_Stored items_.
================================

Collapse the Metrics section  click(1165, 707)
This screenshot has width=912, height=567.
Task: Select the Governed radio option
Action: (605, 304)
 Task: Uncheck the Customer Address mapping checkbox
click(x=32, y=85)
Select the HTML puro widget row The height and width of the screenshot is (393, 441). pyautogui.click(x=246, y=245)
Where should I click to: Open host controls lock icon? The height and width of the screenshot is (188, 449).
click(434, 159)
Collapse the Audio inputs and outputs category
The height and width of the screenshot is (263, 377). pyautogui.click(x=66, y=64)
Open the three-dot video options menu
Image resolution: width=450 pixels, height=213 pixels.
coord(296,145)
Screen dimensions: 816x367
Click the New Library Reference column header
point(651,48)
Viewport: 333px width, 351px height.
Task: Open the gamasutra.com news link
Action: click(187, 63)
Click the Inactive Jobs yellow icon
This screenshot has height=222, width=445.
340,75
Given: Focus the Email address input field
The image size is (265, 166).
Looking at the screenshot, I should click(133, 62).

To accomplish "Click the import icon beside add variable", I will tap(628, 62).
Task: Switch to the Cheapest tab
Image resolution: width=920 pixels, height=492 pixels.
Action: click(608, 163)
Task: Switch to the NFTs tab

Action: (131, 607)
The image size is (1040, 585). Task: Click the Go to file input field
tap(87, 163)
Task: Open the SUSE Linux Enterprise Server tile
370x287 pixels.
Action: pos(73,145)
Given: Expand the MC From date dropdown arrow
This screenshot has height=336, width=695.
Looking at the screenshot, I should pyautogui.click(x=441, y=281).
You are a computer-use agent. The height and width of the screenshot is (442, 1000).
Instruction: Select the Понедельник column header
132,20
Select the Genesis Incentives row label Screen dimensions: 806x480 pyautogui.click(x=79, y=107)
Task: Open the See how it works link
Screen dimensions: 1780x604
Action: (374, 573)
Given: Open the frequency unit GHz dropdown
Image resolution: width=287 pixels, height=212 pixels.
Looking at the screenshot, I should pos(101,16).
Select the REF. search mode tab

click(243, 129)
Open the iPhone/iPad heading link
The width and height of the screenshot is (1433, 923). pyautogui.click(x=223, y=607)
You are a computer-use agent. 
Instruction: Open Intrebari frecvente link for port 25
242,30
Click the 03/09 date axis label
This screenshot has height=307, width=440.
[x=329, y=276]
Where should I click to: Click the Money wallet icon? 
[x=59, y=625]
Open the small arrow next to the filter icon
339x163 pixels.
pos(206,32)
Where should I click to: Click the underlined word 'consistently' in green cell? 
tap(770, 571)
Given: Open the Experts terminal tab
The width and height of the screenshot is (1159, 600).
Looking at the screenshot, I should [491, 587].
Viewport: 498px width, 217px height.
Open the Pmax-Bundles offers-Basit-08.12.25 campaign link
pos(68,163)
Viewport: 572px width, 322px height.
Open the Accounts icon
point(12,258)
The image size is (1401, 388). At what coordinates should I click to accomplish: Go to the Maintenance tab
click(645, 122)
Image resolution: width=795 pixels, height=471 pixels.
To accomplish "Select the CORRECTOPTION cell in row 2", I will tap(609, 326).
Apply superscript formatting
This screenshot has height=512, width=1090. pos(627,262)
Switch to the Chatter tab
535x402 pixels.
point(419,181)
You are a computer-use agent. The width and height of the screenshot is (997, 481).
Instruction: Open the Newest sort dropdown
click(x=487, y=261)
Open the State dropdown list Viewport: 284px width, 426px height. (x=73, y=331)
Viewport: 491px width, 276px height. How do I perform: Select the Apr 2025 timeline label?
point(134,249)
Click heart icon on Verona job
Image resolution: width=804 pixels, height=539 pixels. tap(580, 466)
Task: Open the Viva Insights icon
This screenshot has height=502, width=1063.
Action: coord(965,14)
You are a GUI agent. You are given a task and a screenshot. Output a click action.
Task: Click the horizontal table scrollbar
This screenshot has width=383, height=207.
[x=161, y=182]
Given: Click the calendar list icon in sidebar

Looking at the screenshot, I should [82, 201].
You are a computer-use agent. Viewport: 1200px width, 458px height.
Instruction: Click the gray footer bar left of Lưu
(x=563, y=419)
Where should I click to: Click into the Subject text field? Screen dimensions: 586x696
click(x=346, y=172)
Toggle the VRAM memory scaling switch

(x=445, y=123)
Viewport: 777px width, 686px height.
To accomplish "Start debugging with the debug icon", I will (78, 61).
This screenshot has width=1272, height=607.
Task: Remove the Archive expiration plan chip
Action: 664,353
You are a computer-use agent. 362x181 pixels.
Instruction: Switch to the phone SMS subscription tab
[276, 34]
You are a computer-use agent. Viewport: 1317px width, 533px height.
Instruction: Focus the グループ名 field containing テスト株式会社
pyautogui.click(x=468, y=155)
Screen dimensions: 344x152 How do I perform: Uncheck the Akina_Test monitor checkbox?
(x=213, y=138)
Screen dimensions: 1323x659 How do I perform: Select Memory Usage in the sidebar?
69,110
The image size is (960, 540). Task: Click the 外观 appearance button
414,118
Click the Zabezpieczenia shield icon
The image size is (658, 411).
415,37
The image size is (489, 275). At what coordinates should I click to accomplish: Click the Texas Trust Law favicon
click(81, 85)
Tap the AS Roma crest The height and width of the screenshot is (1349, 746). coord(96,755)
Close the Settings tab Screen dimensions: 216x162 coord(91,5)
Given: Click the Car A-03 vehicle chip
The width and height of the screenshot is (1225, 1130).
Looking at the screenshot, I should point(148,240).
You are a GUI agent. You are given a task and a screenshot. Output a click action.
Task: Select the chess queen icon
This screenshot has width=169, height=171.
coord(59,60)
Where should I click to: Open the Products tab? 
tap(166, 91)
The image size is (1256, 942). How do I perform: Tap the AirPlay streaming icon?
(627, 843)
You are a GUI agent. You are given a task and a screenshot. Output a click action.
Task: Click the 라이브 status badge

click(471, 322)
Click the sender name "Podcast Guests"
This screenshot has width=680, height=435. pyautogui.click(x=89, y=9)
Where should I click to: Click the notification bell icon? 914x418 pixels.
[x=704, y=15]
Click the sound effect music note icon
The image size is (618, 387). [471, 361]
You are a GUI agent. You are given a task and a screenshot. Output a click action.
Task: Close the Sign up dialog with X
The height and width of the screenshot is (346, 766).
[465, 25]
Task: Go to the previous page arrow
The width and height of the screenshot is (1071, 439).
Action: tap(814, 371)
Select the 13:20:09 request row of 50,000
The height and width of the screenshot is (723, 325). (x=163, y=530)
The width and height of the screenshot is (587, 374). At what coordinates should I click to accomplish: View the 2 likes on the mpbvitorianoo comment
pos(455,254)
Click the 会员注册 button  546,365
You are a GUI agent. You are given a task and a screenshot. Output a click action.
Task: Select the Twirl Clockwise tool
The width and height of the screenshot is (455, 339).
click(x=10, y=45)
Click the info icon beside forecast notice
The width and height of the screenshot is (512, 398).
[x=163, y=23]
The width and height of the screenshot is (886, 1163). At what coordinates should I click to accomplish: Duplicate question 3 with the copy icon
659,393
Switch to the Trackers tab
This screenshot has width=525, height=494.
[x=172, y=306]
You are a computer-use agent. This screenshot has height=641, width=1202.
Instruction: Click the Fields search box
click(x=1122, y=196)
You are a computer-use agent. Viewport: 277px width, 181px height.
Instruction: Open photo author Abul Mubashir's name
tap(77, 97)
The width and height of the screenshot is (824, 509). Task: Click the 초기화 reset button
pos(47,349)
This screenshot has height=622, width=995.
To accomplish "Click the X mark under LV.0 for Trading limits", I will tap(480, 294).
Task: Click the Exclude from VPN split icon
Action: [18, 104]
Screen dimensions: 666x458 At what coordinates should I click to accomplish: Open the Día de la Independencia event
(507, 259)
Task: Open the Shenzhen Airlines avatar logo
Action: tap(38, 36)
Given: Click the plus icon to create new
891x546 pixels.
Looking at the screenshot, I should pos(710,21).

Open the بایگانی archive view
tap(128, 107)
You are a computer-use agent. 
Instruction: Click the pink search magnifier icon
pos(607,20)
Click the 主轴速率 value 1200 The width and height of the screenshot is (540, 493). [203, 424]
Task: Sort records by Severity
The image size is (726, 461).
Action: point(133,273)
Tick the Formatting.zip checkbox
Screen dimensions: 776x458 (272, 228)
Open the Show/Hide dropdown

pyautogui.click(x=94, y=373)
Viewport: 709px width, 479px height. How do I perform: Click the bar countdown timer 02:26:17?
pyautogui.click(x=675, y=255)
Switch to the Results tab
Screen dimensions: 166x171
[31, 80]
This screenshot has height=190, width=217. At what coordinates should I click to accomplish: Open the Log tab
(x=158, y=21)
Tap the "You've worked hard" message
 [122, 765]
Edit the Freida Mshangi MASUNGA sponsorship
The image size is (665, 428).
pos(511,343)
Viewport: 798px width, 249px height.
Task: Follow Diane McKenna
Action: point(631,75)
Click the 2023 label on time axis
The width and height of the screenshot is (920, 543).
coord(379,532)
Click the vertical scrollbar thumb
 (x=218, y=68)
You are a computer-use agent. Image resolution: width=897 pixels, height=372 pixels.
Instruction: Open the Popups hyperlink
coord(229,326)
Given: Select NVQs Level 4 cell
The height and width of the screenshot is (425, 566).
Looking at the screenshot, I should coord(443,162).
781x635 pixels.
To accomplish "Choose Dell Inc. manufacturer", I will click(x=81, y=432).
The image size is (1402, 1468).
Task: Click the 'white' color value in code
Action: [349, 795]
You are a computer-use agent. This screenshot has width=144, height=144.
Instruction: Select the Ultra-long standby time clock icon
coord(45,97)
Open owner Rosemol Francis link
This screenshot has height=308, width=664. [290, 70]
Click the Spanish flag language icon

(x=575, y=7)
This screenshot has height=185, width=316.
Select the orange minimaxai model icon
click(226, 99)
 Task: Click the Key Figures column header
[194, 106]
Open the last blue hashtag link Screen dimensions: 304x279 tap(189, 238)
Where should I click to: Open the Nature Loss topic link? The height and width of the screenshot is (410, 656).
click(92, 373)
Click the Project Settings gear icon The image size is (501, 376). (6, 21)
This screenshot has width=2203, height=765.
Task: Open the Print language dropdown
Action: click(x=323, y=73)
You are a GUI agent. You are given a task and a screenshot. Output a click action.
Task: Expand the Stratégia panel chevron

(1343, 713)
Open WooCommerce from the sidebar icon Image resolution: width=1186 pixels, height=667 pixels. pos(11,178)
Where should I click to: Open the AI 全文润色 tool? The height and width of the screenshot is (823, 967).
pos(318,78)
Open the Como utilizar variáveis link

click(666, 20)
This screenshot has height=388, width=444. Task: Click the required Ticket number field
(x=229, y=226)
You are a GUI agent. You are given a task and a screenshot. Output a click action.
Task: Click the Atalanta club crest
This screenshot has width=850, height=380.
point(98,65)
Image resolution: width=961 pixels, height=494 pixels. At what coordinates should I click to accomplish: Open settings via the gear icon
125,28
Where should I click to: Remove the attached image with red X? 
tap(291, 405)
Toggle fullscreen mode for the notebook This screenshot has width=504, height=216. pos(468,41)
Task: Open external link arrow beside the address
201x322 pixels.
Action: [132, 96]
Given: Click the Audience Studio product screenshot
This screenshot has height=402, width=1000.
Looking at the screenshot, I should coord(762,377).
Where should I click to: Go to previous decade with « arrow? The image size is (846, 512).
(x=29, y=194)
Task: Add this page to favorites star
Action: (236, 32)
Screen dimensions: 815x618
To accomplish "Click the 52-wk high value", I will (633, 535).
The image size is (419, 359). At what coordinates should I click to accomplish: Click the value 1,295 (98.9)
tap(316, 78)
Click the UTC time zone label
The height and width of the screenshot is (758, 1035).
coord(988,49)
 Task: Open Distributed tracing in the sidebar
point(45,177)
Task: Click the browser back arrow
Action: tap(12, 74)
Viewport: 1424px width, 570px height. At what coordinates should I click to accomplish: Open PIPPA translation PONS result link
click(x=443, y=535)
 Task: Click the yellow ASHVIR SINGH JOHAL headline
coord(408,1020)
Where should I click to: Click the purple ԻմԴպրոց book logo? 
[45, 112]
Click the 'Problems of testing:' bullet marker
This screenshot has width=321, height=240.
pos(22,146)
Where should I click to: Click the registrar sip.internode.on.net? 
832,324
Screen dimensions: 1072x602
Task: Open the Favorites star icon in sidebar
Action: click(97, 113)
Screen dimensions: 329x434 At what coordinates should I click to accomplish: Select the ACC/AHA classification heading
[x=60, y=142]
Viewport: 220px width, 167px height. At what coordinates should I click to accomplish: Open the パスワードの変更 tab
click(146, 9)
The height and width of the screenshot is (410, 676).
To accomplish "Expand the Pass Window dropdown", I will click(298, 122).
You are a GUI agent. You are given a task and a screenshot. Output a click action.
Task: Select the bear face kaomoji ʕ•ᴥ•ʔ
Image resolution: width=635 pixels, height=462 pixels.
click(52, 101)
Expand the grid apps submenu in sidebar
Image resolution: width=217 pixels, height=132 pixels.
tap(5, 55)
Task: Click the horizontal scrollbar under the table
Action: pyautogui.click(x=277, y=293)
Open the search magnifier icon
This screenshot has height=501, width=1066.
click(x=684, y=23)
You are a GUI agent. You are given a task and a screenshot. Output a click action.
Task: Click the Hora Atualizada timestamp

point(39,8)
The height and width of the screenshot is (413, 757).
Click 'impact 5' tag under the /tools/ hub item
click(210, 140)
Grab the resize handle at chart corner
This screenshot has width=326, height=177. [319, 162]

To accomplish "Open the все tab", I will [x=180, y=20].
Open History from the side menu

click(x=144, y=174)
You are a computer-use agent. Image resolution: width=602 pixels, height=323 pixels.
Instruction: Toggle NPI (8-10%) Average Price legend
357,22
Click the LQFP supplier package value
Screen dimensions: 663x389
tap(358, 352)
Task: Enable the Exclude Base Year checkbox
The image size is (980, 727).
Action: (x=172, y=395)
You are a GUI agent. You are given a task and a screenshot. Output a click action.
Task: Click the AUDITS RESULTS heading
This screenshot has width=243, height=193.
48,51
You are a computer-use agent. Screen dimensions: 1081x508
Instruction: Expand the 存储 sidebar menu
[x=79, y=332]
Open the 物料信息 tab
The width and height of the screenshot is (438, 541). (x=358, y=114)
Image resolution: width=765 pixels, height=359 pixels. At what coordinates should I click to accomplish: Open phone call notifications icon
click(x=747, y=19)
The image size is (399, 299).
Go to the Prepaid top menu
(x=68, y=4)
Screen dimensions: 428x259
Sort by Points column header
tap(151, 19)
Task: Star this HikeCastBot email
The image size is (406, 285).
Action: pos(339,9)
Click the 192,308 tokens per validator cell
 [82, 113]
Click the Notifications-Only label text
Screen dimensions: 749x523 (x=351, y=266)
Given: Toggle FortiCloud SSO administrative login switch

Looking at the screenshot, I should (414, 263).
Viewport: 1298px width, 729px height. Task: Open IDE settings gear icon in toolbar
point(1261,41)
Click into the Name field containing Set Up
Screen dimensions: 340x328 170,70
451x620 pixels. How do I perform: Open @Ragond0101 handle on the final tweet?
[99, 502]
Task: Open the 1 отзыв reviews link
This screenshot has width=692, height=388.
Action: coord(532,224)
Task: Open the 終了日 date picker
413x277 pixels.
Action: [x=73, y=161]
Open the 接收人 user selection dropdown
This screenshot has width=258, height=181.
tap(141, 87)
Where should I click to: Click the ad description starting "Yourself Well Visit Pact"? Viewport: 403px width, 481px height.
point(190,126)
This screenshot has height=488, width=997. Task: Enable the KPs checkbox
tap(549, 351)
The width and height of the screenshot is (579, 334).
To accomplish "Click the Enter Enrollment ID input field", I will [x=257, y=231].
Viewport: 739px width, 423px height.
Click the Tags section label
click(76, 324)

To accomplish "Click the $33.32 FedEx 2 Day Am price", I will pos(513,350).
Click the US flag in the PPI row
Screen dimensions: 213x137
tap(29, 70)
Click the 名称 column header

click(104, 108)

================================

_The problem_. Report each line of the data in which "beside" occurs.

_Task answer_.
To accomplish "Click the import icon beside add variable", I will tap(628, 62).
Click the info icon beside forecast notice
Task: Open external link arrow beside the address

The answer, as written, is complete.